> TRY IT
Looking at the listing, state how many of its lines contain the string "status". Write only the number.
INFORMATION Block Start
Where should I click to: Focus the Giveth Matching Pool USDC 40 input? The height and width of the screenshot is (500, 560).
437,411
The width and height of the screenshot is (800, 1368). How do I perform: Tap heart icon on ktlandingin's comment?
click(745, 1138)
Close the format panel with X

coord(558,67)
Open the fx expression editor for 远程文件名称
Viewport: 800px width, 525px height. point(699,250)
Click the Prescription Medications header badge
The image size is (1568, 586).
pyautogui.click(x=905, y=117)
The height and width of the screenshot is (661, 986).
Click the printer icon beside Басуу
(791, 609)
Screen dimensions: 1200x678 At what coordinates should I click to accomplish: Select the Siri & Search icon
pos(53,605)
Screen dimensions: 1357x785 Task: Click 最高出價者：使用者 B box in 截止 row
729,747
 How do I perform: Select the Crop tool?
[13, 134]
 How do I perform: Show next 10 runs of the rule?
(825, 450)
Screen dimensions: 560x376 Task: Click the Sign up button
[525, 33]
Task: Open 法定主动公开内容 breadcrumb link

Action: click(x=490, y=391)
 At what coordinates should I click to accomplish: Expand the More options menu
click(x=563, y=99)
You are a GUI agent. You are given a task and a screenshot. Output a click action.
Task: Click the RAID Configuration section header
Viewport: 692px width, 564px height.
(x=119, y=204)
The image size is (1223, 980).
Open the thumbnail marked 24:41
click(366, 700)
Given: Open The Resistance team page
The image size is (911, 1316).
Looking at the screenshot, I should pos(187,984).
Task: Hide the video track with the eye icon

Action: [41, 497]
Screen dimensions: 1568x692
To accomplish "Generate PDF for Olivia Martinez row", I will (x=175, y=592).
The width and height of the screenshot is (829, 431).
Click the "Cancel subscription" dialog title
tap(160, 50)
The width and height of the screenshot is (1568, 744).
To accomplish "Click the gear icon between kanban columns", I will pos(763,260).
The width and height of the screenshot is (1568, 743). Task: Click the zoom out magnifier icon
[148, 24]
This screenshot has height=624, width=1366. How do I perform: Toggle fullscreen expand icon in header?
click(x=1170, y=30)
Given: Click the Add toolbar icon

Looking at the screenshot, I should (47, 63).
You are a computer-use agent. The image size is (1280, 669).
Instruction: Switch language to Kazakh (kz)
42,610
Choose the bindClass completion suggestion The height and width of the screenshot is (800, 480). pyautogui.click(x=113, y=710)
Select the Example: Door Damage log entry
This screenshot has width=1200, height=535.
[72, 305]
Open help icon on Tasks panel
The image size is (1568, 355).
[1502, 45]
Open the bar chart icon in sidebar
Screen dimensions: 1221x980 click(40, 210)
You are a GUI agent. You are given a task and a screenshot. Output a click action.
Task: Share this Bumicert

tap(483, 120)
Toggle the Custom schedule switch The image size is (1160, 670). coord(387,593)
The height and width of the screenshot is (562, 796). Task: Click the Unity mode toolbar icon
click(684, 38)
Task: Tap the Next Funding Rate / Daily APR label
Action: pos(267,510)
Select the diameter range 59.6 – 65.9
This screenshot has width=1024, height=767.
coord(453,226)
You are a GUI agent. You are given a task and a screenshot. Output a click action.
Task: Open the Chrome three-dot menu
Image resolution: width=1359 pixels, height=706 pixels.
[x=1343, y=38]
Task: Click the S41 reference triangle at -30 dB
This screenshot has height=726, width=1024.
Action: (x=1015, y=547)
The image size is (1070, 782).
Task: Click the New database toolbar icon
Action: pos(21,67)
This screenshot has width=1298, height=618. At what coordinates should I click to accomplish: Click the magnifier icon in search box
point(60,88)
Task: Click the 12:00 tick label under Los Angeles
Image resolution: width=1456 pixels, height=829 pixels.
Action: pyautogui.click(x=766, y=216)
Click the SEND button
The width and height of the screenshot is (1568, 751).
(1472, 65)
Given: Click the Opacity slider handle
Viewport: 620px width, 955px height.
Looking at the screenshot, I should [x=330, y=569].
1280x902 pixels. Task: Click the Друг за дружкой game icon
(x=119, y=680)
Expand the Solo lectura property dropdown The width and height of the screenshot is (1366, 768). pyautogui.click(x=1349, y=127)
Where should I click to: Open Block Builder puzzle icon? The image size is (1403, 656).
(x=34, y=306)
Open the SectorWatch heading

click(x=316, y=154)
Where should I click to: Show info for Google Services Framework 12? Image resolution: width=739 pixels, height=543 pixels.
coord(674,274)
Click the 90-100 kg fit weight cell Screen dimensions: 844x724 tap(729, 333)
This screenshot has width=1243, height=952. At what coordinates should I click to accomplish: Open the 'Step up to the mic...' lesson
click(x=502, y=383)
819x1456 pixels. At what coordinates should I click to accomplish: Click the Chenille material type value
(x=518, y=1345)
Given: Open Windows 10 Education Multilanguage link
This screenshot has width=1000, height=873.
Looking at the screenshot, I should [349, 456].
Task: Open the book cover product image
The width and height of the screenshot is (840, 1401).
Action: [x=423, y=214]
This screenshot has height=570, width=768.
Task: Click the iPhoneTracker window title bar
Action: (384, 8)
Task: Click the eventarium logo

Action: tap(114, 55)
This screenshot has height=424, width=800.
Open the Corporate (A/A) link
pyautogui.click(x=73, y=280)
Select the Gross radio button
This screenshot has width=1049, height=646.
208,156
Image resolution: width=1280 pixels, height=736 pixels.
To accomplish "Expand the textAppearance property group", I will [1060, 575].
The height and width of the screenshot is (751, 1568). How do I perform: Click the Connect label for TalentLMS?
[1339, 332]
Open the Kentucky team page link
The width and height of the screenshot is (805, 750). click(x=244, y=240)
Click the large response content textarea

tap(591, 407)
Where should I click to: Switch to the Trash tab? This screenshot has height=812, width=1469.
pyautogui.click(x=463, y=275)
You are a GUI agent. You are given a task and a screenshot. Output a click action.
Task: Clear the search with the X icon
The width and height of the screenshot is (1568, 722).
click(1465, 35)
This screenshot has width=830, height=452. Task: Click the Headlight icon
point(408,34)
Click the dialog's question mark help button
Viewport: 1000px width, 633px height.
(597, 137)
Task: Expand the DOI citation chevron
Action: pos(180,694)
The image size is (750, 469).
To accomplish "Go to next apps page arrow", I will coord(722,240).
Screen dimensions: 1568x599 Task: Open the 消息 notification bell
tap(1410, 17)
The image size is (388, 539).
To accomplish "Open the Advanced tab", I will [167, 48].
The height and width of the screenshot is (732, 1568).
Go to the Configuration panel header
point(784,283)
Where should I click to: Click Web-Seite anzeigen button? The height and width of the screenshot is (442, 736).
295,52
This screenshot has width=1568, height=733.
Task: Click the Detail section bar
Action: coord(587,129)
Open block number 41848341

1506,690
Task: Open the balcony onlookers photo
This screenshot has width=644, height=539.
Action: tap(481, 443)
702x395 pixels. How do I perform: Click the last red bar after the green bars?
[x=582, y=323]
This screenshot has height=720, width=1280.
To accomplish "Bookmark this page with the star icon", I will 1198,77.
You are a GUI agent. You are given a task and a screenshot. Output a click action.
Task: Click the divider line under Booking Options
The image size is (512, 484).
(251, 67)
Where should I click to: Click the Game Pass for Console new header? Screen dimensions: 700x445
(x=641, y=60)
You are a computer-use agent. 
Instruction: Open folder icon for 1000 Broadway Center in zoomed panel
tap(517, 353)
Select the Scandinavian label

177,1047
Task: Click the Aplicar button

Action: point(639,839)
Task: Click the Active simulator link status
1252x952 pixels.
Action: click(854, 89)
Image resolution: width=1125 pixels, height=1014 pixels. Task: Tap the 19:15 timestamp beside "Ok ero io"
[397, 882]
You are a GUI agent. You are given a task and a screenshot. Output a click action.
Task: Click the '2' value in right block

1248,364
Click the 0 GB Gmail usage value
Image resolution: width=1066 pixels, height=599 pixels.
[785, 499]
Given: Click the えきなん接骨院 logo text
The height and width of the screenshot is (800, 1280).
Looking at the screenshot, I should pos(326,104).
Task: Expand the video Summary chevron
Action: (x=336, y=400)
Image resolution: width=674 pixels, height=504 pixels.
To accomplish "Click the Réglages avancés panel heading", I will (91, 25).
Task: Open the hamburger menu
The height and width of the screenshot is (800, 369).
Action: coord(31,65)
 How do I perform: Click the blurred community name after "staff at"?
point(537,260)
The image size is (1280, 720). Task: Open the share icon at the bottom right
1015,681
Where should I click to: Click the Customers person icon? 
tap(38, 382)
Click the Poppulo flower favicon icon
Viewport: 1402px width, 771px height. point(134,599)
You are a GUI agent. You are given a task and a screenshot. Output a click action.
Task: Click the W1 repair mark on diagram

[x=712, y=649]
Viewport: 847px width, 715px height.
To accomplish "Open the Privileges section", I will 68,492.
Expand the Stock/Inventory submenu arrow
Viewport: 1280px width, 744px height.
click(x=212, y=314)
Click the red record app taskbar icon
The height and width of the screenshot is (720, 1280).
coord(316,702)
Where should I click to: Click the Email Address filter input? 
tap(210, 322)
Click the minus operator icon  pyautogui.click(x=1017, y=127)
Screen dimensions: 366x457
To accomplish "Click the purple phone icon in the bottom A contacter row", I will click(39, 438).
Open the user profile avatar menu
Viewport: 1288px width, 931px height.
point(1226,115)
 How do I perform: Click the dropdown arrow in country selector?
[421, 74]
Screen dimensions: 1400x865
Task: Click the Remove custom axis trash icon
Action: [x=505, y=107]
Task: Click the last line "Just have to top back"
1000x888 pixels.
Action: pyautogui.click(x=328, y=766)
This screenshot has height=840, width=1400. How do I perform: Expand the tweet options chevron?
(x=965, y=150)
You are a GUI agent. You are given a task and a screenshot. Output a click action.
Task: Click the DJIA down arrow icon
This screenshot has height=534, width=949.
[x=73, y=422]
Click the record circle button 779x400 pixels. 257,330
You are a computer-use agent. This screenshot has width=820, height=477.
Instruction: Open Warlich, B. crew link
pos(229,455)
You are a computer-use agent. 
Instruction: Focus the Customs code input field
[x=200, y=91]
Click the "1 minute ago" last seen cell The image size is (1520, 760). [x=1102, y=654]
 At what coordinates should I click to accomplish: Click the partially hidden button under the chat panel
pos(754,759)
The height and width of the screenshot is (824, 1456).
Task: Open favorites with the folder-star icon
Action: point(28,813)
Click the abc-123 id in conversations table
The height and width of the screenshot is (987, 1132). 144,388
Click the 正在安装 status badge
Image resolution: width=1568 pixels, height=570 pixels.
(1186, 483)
INFORMATION Block End
> RESPONSE BELOW
2